We look back at the career of late fashion designer Tasha Polizzi, who hitched her star to the meteoric rise of ascending fashion luminaries in the 1970s before shining independently with her eponymous label.
After a courageous battle with cancer, Tasha Polizzi passed away August 9. She will be missed by many as a beloved friend, colleague, mentor, and Western fashion icon. To honor her, we've pulled a profile of the beloved designer from the 2014 archives, in which author Susan L. Ebert recounts time spent with Polizzi, her family, and her top-notch team in their home state of Massachusetts. Read Polizzi's obituary online at The Berkshires Eagle.
The SUV wheels up to the baggage area curb, and cowboy boots-and-jeans-clad father and son Jack and John wave a greeting. John’s a familiar face from numerous years at the Denver WESA and Dallas markets; Jack — tall, rugged and as broad-shouldered as an NFL linebacker — is a new one.
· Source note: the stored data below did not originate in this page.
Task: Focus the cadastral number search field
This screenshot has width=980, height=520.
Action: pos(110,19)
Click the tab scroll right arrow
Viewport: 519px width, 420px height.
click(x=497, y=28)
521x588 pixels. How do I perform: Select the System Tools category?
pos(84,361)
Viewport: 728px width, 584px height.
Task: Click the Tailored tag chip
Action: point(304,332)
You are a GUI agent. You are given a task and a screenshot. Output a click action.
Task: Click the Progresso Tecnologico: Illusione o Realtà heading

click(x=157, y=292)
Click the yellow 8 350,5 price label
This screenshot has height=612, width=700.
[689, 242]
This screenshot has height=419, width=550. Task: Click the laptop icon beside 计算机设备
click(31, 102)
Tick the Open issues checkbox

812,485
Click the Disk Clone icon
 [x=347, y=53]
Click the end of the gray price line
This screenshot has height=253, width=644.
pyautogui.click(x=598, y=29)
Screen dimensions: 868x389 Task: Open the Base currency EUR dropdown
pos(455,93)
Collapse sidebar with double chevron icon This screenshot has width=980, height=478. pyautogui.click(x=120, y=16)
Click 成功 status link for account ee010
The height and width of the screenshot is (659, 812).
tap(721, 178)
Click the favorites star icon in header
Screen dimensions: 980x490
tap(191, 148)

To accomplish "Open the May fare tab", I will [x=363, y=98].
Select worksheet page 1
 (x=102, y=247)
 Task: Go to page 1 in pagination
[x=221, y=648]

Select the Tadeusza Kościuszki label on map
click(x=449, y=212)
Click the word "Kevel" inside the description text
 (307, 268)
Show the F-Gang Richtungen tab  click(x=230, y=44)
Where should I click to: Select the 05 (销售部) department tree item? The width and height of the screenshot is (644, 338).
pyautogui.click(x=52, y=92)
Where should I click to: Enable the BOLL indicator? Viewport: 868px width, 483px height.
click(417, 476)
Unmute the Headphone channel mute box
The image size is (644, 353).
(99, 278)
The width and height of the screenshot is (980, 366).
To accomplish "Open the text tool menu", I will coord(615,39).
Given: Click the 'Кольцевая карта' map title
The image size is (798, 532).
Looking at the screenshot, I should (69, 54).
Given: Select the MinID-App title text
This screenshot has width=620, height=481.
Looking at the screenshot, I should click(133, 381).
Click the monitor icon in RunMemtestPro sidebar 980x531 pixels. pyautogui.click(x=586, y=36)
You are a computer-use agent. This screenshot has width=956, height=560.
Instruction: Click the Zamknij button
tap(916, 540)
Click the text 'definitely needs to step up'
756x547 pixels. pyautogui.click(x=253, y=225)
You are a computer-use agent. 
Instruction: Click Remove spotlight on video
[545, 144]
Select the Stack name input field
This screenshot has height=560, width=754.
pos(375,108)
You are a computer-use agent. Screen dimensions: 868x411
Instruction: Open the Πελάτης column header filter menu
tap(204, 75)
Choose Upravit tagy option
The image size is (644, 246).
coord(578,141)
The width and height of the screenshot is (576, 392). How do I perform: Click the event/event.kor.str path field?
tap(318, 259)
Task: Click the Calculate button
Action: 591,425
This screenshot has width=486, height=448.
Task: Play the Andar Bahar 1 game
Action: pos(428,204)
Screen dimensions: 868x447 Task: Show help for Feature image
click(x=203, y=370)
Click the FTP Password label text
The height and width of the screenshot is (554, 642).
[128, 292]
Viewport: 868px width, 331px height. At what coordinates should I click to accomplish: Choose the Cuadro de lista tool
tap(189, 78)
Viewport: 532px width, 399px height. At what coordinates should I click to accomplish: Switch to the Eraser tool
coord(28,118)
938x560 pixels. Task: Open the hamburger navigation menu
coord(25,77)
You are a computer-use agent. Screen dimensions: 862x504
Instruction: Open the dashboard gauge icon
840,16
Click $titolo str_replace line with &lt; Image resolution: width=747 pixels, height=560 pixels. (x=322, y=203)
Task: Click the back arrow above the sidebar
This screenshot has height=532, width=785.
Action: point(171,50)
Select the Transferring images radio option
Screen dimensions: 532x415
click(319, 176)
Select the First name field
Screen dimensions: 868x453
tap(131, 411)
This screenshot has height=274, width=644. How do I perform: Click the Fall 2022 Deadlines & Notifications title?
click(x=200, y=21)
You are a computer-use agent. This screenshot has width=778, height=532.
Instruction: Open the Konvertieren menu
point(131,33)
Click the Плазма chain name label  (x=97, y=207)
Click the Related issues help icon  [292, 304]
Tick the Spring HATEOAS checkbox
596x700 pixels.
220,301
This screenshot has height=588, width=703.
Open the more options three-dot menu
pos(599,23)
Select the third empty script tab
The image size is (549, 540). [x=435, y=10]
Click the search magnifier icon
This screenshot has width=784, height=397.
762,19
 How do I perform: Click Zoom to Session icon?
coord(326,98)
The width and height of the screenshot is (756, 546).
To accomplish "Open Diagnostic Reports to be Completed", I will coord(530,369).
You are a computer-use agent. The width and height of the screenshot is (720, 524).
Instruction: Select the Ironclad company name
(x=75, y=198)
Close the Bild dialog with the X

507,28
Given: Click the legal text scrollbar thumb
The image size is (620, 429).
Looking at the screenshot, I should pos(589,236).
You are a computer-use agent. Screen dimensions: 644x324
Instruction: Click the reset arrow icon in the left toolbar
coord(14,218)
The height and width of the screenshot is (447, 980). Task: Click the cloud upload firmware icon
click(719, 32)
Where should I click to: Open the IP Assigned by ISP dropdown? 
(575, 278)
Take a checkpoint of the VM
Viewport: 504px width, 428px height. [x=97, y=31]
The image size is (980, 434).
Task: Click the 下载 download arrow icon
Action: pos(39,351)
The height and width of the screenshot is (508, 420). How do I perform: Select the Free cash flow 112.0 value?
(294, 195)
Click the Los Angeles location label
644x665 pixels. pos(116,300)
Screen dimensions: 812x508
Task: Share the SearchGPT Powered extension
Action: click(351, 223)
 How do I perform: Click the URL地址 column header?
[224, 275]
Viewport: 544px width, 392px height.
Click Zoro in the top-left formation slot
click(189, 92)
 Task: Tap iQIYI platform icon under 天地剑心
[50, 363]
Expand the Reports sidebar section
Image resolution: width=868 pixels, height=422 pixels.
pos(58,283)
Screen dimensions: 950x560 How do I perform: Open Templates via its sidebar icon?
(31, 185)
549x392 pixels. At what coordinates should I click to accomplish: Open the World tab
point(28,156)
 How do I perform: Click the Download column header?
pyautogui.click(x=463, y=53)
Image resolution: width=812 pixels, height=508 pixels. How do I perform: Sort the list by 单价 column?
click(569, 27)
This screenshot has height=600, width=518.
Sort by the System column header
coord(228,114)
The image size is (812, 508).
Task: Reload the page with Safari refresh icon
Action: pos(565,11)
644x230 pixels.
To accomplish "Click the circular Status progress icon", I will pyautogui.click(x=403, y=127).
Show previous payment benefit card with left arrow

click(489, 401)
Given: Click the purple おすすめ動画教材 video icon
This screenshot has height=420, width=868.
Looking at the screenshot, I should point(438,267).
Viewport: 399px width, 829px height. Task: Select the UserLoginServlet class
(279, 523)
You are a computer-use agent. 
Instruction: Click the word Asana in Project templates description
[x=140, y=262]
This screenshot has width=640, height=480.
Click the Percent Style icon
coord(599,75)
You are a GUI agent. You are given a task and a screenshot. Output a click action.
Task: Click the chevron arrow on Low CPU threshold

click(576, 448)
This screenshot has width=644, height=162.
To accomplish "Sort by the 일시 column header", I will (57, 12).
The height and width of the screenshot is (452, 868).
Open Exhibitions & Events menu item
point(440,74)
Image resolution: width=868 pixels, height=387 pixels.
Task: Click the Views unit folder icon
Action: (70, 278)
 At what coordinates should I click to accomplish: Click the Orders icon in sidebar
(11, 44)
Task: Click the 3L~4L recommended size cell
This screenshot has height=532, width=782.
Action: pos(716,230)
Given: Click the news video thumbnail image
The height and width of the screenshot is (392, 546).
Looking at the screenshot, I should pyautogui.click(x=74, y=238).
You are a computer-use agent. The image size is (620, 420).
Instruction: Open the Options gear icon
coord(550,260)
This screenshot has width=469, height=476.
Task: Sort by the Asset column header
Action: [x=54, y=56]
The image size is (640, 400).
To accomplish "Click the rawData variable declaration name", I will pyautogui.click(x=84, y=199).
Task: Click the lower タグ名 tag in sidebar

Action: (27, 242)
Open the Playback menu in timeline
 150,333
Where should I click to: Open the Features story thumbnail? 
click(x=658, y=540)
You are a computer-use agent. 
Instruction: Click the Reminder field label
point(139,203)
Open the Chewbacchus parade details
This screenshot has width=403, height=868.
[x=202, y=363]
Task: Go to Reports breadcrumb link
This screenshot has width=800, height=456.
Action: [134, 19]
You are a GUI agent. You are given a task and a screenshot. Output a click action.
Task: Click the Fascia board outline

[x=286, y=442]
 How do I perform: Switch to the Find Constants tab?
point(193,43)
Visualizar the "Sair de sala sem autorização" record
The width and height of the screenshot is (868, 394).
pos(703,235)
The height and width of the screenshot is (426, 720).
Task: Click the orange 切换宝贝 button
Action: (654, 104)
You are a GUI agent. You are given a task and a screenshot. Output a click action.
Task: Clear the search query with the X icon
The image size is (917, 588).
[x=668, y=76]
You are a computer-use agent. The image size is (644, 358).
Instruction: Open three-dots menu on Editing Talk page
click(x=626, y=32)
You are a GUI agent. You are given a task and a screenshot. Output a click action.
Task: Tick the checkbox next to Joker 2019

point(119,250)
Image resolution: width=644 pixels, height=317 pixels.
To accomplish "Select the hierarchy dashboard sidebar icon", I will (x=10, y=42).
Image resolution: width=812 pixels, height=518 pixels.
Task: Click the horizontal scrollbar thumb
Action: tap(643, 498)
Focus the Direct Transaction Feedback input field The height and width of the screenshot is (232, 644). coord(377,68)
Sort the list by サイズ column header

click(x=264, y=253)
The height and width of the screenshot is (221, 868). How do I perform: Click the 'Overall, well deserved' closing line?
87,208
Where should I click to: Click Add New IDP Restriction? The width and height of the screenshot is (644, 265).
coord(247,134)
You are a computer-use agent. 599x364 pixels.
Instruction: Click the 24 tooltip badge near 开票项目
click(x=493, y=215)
The men stow my gear, we strap in, and Jack punches the gas feed to spur the 400-plus horses under the General Motors hood to begin climbing the mountainous roads of ... Massachusetts?
Yes, Massachusetts. We’re headed to the Berkshire Mountain village of Great Barrington, headquarters of Tasha Polizzi Design Studio. Tasha’s husband, Jack , is the company president and son John serves as the director of public relations. Spring is just beginning to grace the Bershires; fuzzy-headed pussy willows and bud-laden forsythia are the first intrepid ones to dare attempt blooming after the unusually harsh winter and subsequent late spring. On our way, we pass through Stockbridge, the quaint hometown of Norman Rockwell, which houses the world’s largest collection of his work, and past the Old Trinity Church — you know, the one where the Alice of Arlo Guthrie’s “Alice’s Restaurant” lived — and along the picturesque Housatonic River, burbling and chattering over rocks and under bridges past old, mostly boarded-up, turn-of-the-century red brick textile mills.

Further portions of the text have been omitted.